• WHAT YOU ARE ASKED TO DO:
Starting at the first line of the listing below, repeat each line exactly until the line containing "About Us (815, 75)", which you include. Leave out pictures.

--- START ---

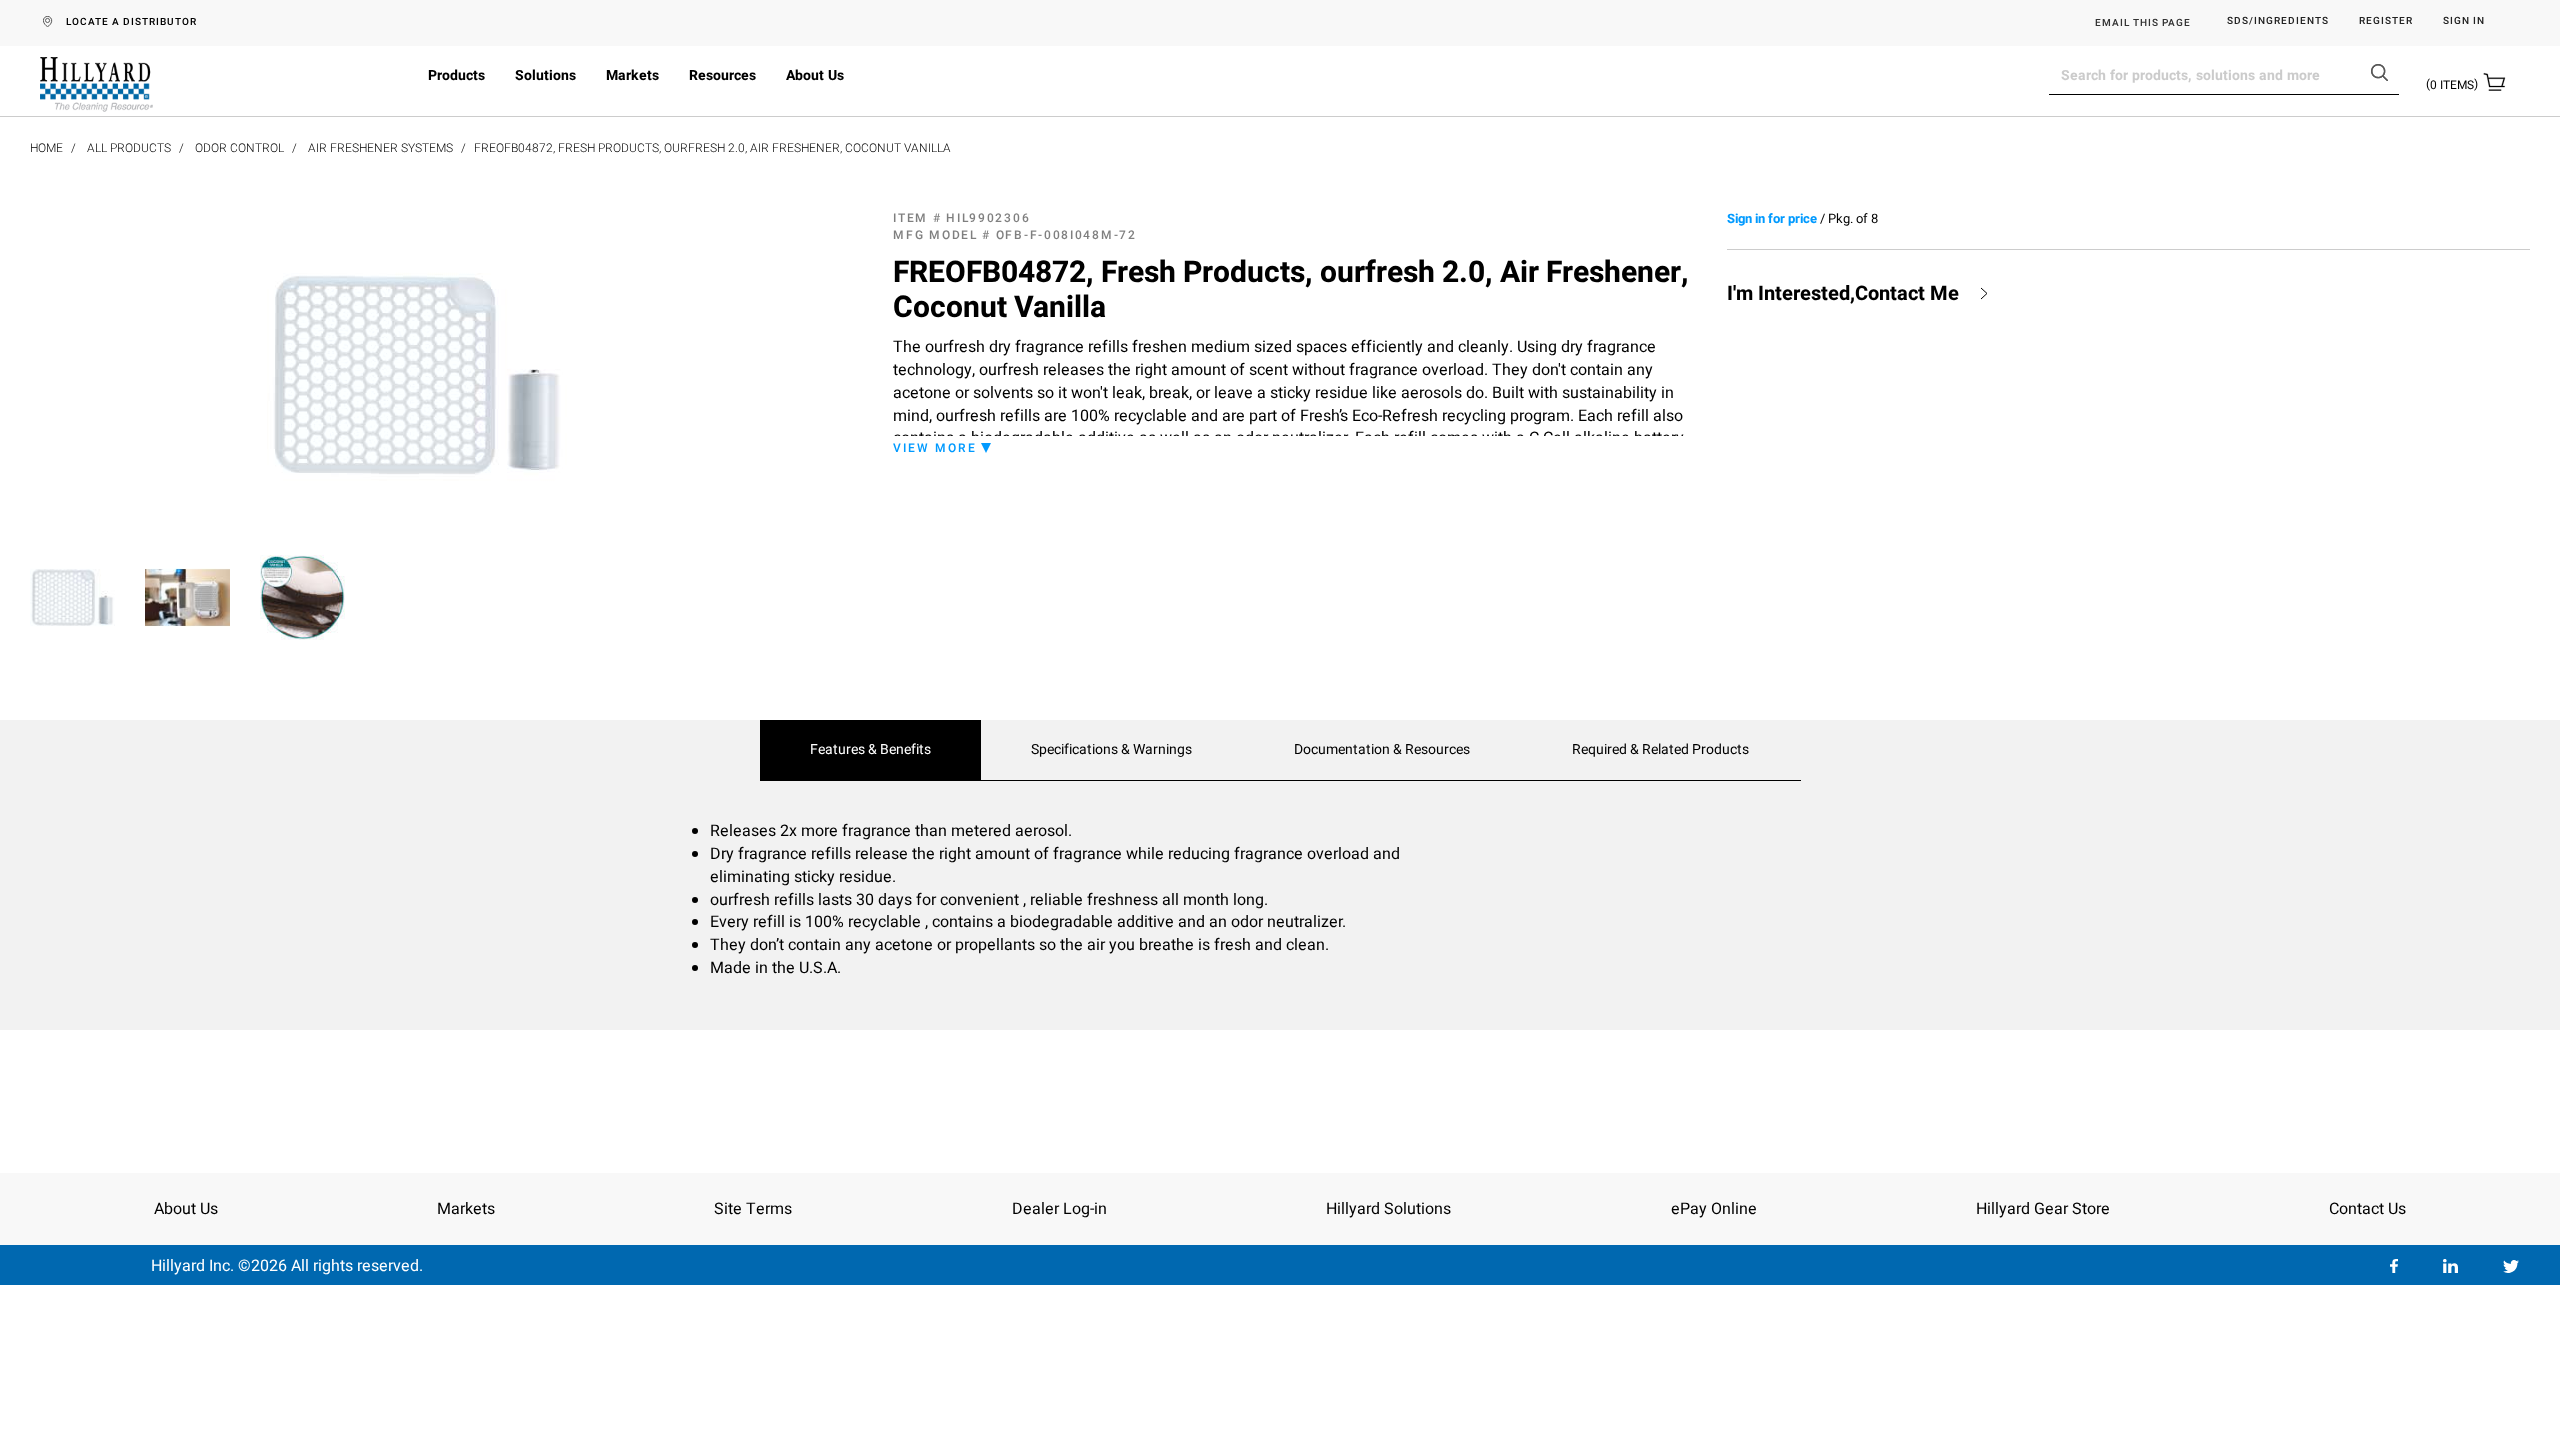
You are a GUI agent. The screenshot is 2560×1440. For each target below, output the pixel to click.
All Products (129, 148)
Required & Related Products (1660, 750)
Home (46, 148)
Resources (722, 75)
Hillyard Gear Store (2043, 1209)
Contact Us (2367, 1209)
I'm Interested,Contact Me (1843, 294)
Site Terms (753, 1209)
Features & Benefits (870, 750)
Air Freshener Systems (380, 148)
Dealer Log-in (1059, 1209)
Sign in (2464, 21)
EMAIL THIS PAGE (2143, 23)
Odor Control (239, 148)
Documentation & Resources (1382, 750)
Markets (632, 75)
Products (456, 75)
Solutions (545, 75)
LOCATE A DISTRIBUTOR (131, 22)
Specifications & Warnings (1111, 750)
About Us (815, 75)
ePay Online (1714, 1209)
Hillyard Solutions (1388, 1209)
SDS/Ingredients (2278, 21)
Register (2386, 21)
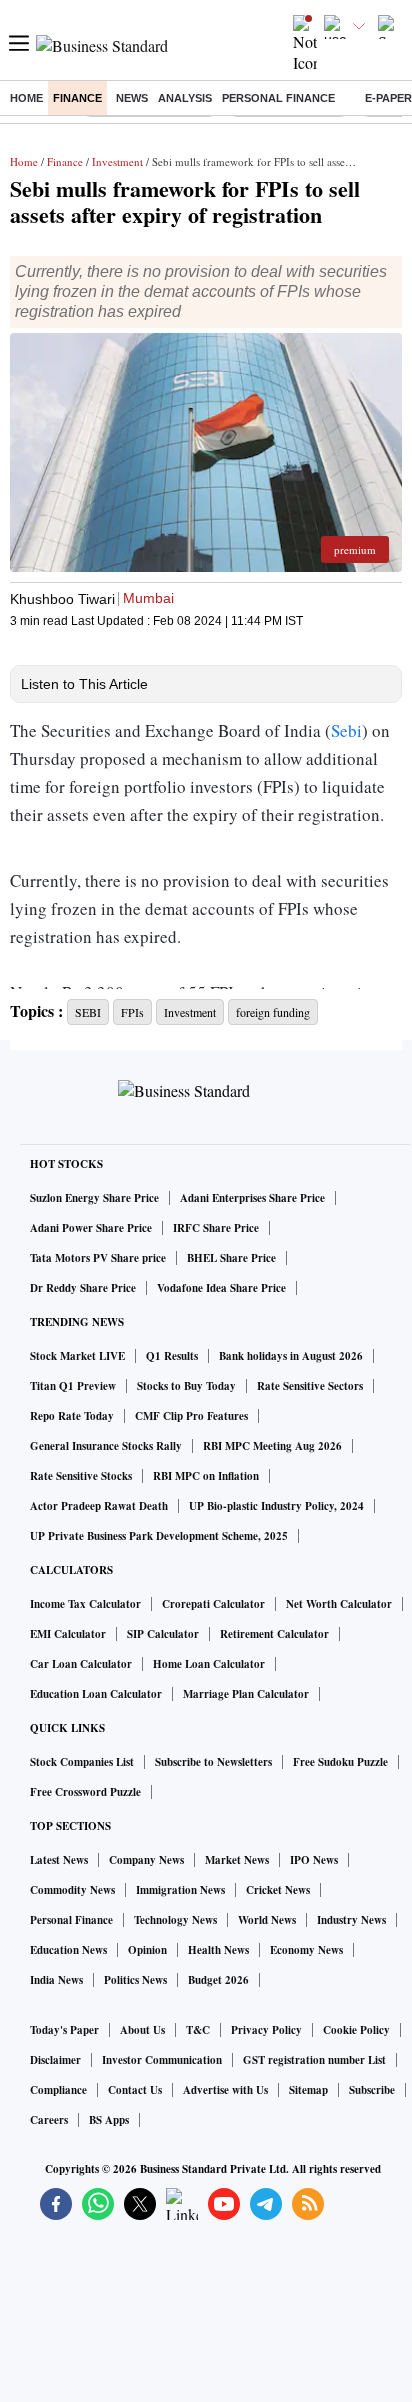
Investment (117, 161)
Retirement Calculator (274, 1634)
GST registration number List (314, 2060)
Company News (146, 1860)
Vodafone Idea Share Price (221, 1288)
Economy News (306, 1950)
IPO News (314, 1860)
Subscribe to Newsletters (213, 1762)
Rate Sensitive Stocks (81, 1476)
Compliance (58, 2090)
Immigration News (180, 1890)
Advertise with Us (225, 2090)
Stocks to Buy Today (186, 1386)
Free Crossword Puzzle (85, 1792)
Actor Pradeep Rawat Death (99, 1506)
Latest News (59, 1860)
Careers (49, 2120)
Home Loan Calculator (209, 1664)
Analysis (185, 98)
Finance (77, 98)
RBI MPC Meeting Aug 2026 (272, 1446)
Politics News (135, 1980)
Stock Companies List (82, 1762)
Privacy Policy (266, 2030)
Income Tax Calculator (85, 1604)
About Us (142, 2030)
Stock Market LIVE (77, 1356)
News (132, 98)
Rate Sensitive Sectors (310, 1386)
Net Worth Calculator (339, 1604)
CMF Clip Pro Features (191, 1416)
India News (56, 1980)
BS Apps (109, 2120)
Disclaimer (55, 2060)
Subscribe (372, 2090)
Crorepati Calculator (213, 1604)
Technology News (175, 1920)
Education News (68, 1950)
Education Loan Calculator (96, 1694)
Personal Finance (278, 98)
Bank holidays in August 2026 (291, 1356)
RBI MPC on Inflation (206, 1476)
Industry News (351, 1920)
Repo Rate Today (72, 1416)
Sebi (346, 730)
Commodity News (72, 1890)
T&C (198, 2030)
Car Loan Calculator (81, 1664)
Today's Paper (64, 2030)
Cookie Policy (356, 2030)
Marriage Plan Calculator (246, 1694)
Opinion (147, 1950)
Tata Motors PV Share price (98, 1258)
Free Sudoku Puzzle (340, 1762)
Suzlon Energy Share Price (94, 1198)
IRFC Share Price (216, 1228)
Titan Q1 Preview (73, 1386)
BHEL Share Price (231, 1258)
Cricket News (278, 1890)
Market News (237, 1860)
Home (26, 98)
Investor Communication (162, 2060)
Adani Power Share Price (91, 1228)
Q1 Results (172, 1356)
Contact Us (135, 2090)
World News (267, 1920)
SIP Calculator (163, 1634)
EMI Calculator (68, 1634)
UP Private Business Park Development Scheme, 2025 (159, 1536)
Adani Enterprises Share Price (252, 1198)
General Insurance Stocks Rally (106, 1446)
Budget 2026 (218, 1980)
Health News (218, 1950)
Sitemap (308, 2090)
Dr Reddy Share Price (83, 1288)
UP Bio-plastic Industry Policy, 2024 (276, 1506)
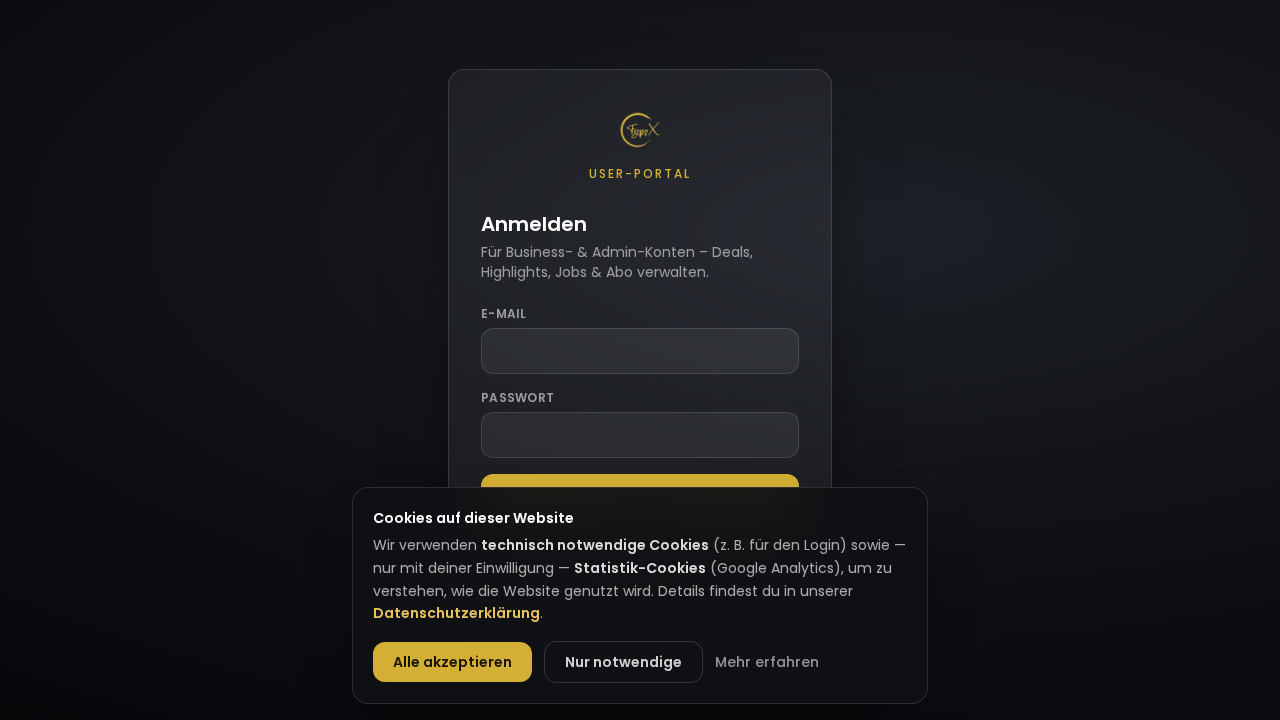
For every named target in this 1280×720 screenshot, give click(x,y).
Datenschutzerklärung (456, 613)
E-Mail (504, 314)
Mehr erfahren (767, 662)
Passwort (517, 398)
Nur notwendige (623, 662)
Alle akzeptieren (452, 662)
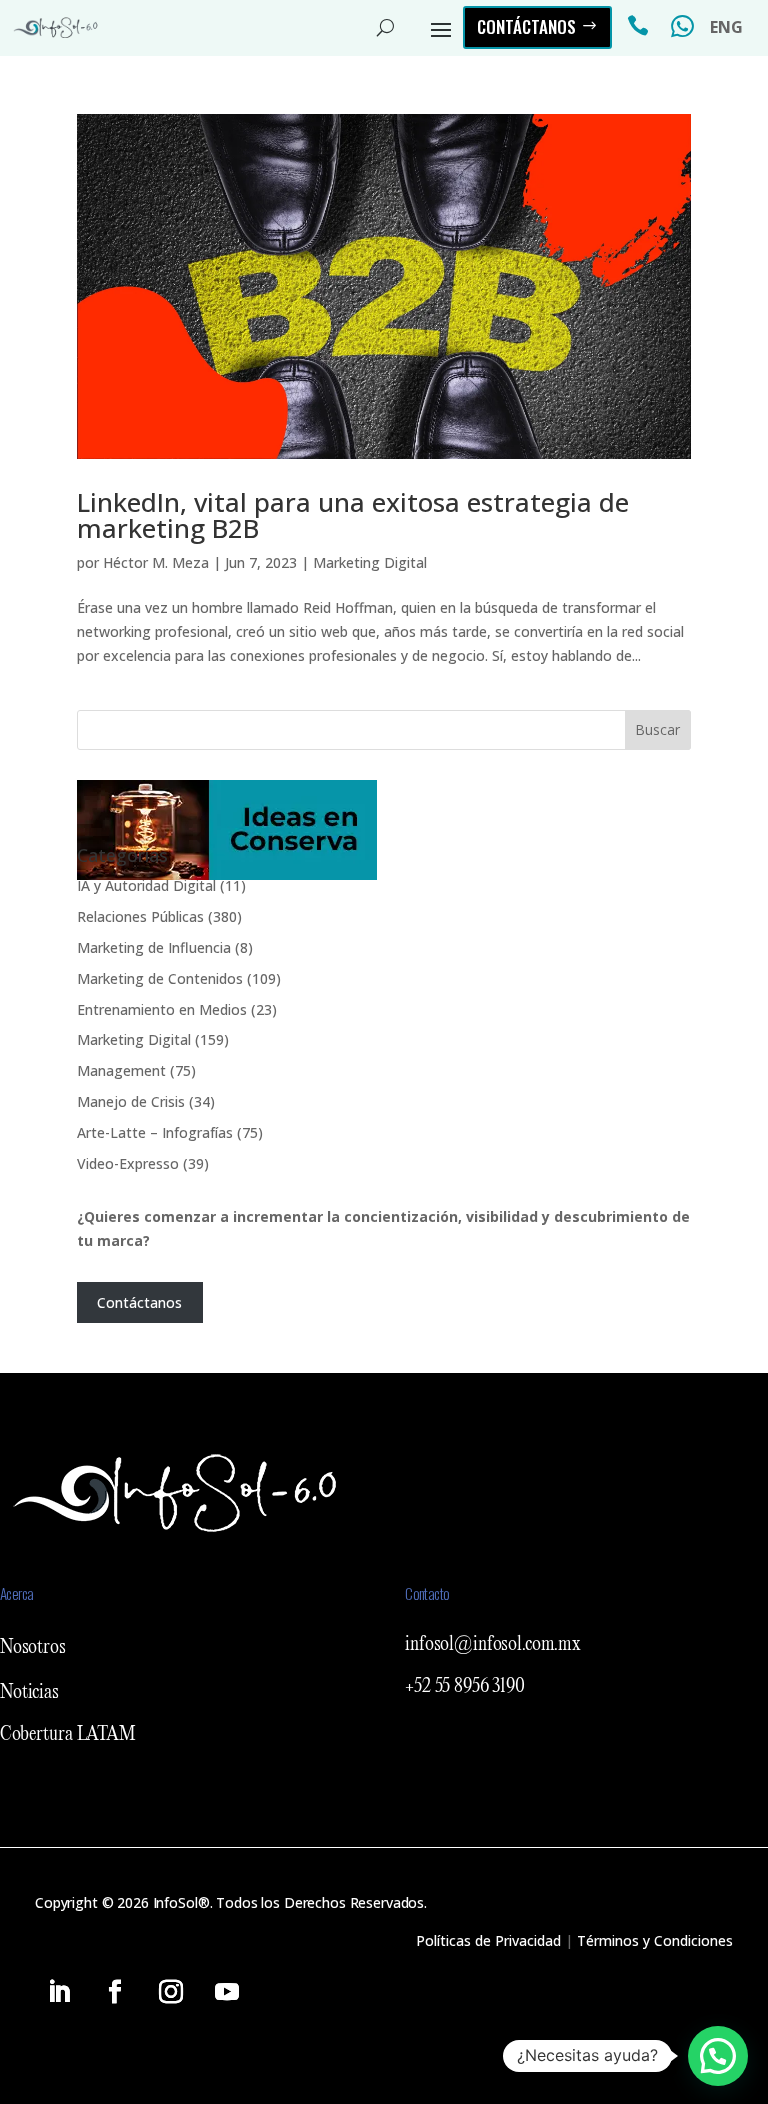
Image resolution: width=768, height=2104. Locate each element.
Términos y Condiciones (655, 1940)
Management (121, 1070)
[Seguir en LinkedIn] (59, 1992)
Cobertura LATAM (68, 1735)
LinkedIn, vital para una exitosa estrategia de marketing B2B (353, 515)
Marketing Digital (370, 562)
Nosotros (33, 1648)
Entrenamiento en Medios (162, 1009)
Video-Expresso (128, 1163)
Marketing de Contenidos (160, 978)
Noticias (29, 1693)
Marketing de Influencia (154, 947)
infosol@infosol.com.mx (493, 1645)
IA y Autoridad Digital (146, 885)
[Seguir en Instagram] (171, 1992)
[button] (718, 2056)
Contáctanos (526, 26)
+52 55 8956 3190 (465, 1687)
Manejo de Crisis (131, 1101)
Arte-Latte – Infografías (155, 1132)
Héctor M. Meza (156, 562)
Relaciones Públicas (140, 916)
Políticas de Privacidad (488, 1940)
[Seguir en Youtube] (227, 1992)
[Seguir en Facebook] (115, 1992)
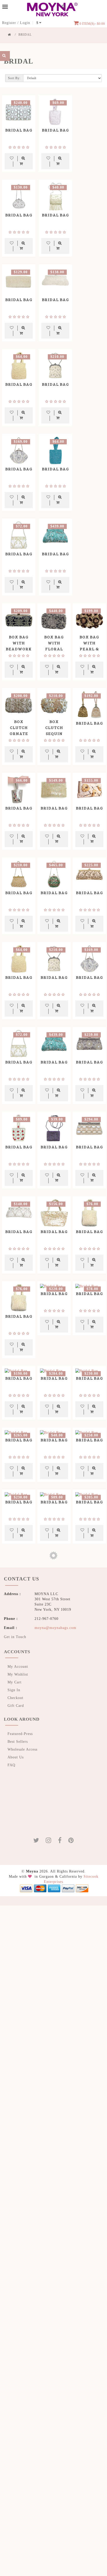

--- END ---

• SOLUTION TO THIS EXERCISE:
You are a GUI agent. The screenshot is 2560×1440. For each target below, output the pixel to click.
All Products (129, 148)
Required & Related Products (1660, 750)
Home (46, 148)
Resources (722, 75)
Hillyard Gear Store (2043, 1209)
Contact Us (2367, 1209)
I'm Interested,Contact Me (1843, 294)
Site Terms (753, 1209)
Features & Benefits (870, 750)
Air Freshener Systems (380, 148)
Dealer Log-in (1059, 1209)
Sign in (2464, 21)
EMAIL THIS PAGE (2143, 23)
Odor Control (239, 148)
Documentation & Resources (1382, 750)
Markets (632, 75)
Products (456, 75)
Solutions (545, 75)
LOCATE A DISTRIBUTOR (131, 22)
Specifications & Warnings (1111, 750)
About Us (815, 75)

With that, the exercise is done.